(Given records)
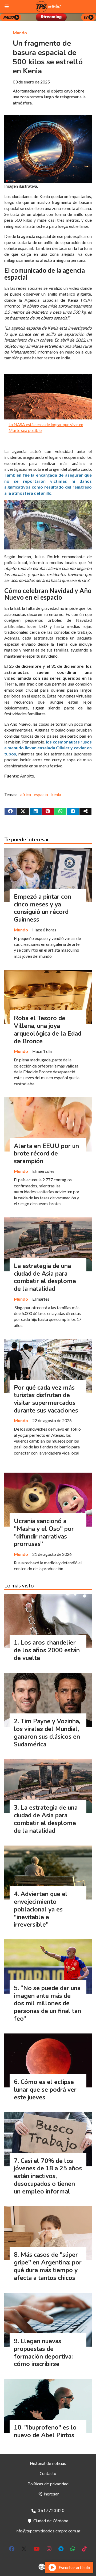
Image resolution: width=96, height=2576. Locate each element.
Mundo (20, 32)
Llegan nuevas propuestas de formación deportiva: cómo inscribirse (43, 2352)
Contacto (48, 2474)
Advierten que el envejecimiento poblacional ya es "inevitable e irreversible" (40, 1909)
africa (25, 794)
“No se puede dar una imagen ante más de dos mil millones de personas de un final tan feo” (47, 2003)
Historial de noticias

(Activity) The response should hold only an exact repeat of the lines from the one with "africa (25, 794)" to the final line of the listing above.

(Result for this task)
africa (25, 794)
“No se puede dar una imagen ante más de dos mil millones de personas de un final tan feo” (47, 2003)
Historial de noticias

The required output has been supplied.